東北電力、東通原発の不正記録問題で改善措置19項目を規制庁に提出
要約
侵入感知センサーの性能試験や点検で未実施の工程を実施済みと記録していた問題を受け、約8カ月の原因分析を経て再発防止策をまとめた。石山社長ら6人は報酬の一部を自主返上する。
19項目の改善措置を策定
東北電力は2026年2月18日、東通原子力発電所(青森県東通村)における不正記録問題について、改善措置報告書を原子力規制庁に提出した。外部からの侵入を感知するセンサーの性能試験・点検で、原子力規制委員会などが求める工程を実施していなかったにもかかわらず実施済みとして記録を作成していた問題を受けたもので、再発防止に向けた19項目の改善措置を策定した。

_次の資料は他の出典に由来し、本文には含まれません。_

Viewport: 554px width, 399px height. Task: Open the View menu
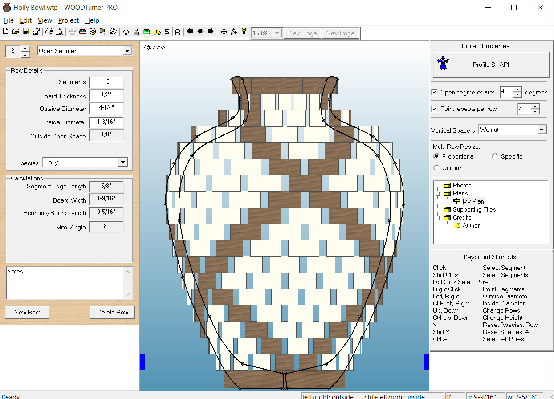(x=45, y=20)
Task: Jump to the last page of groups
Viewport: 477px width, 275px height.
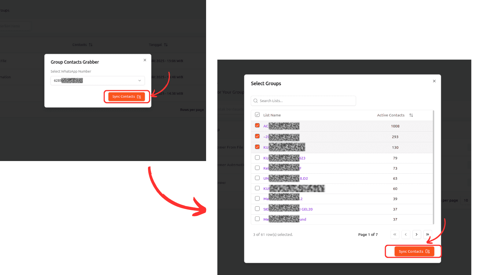Action: pyautogui.click(x=427, y=234)
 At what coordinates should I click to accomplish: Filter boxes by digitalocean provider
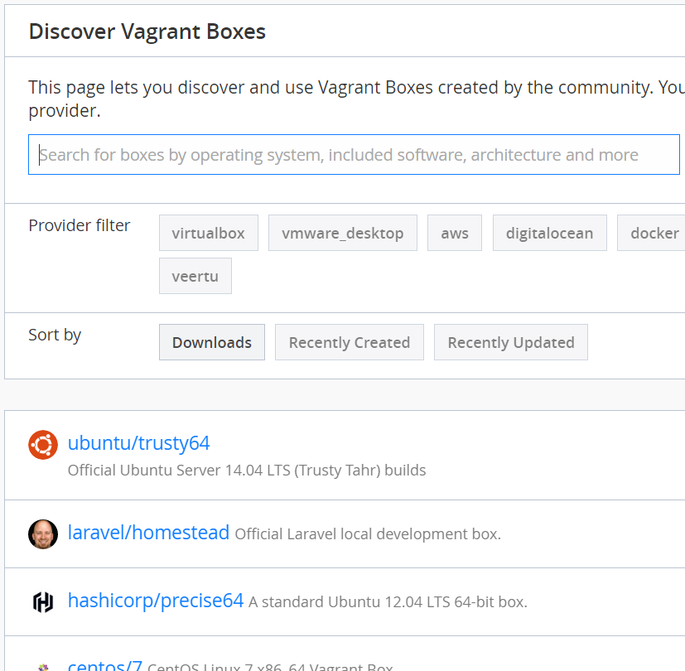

具体的な改善措置としては、原子力分野に携わる人員の増員や、経営陣と発電所員の対話の場の設置などが盛り込まれた。同社は2025年6月から2026年2月にかけて約8カ月間、経営陣を含む社員へのインタビューや事実関係の整理を実施し、不適切事案の原因を分析した上で今回の措置を取りまとめた。
社長ら6人が報酬自主返上
東北電力は同日、石山一弘社長や樋口康二郎会長ら6人が月額報酬の20%を2カ月間自主返上することも発表した。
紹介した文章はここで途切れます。